A L'ATTAQUE !


Avec A l'attaque! Robert Guédiguian explore une nouvelle fois un territoire qui n'appartient qu'à lui dans le cinéma français. Il dénonce par l'humour les injustices sociales et le pouvoir de l'argent, le choix du conte lui offrant toute la latitude possible pour mener son récit avec légèreté et même idéalisme. Il se place ainsi dans la lignée de Franck Capra dont A l'attaque! évoque plus d'une fois l'esprit. On retrouve chez les deux cinéastes cette foi dans un monde meilleur, enfin débarrassé des barrières sociales.

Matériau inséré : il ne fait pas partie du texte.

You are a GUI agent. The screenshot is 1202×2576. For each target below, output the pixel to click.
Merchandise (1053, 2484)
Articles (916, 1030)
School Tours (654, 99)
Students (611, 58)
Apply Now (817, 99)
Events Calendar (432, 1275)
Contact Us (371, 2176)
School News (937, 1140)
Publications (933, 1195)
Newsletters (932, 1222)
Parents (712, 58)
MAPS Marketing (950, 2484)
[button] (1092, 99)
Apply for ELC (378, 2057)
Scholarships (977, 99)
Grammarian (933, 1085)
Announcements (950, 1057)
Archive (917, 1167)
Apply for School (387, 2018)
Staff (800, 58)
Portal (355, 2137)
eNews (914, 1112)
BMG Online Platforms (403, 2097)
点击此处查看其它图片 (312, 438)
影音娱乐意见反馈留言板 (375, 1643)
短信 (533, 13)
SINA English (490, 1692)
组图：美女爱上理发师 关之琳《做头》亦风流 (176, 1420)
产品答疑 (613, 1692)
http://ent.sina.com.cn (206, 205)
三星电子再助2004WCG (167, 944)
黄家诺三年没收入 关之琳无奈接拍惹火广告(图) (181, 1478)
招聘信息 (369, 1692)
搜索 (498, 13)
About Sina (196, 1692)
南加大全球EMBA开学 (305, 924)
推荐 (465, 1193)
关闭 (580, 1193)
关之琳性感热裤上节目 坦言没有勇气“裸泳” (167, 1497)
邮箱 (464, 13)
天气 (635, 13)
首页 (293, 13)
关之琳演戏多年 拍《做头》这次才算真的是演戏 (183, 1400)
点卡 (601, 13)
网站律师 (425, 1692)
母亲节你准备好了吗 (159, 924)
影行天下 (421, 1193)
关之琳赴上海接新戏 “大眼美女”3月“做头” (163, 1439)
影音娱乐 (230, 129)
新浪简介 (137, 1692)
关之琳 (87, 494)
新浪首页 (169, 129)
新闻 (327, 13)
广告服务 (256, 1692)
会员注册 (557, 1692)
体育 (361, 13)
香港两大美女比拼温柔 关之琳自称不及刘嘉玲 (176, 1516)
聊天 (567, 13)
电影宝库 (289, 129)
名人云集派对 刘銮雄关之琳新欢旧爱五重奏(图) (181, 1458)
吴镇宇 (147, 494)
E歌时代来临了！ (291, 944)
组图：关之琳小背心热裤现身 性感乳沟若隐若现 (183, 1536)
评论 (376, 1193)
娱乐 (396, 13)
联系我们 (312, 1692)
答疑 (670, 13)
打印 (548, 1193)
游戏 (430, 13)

Bien sûr, Guédiguian n'échappe pas à un certain manichéisme, mais l'Estaque qu'il met en scène est un Estaque idéalisé.

Pourtant, malgré la chaleur qui se dégage du film qui réunit une nouvelle fois la troupe d'acteurs fétiches de Guédiguian, A l'Attaque! ne tient pas toutes ses promesses. Si quelques moments se révèlent très drôles ( notamment la séquence musicale du bordel), l'ensemble est gâché par un postulat de départ encombrant. En effet, l'histoire de petit garage de l'Estaque luttant pour sa survie n'est en fait qu'un scénario dont nous assistons à l'élaboration. Or ce procédé de mise en abyme montre très vite ses limites. En aucun cas réflexion sur la création cinématographique, il s'avère être plutôt l'alibi du film. A travers les deux personnages de scénariste, Guédiguian semble avant tout préoccupé à répondre aux critiques que le film pourrait susciter (le manichéisme, le côté "pagnolade" des dialogues). Or par sa forme (le conte) le film se justifie lui-même. De ce fait, Guédiguian délaisse son scénario. La force subversive de son sujet (l'enlèvement d'un homme d'affaire par un groupe de personnes acculées par la ruine) se dilue dans une série de clichés et de gags faciles, ou bien est désamorcée par les interventions intempestives des deux scénaristes.

Ni brûlot politique, ni réflexion sur la création, A l'attaque! rate ses cibles. Cela est d'autant plus dommage qu'on y retrouve ce qui fait la force de Guédiguian : cette manière de filmer à hauteur d'homme, cette volonté de partir de l'émotion pour arriver à l'intelligence du propos ; tout ce qui fait que l'on attend, quand même, avec impatience le prochain des "contes de l'Estaque".

Sébastien Warnet

A l'attaque! France (2000). Réal: Robert Guédiguian. Scen: Robert Guédiguian, Jean-Louis Milesi. Prod: Robert Guédiguian. Int: Ariane Ascaride (Lola), Jean-Pierre Darroussin (Jean-Do), Gérard Meylan (Gigi), Jaques Pieiller (Xavier), Denis Podalydès (Ivan). Durée: 1h 30.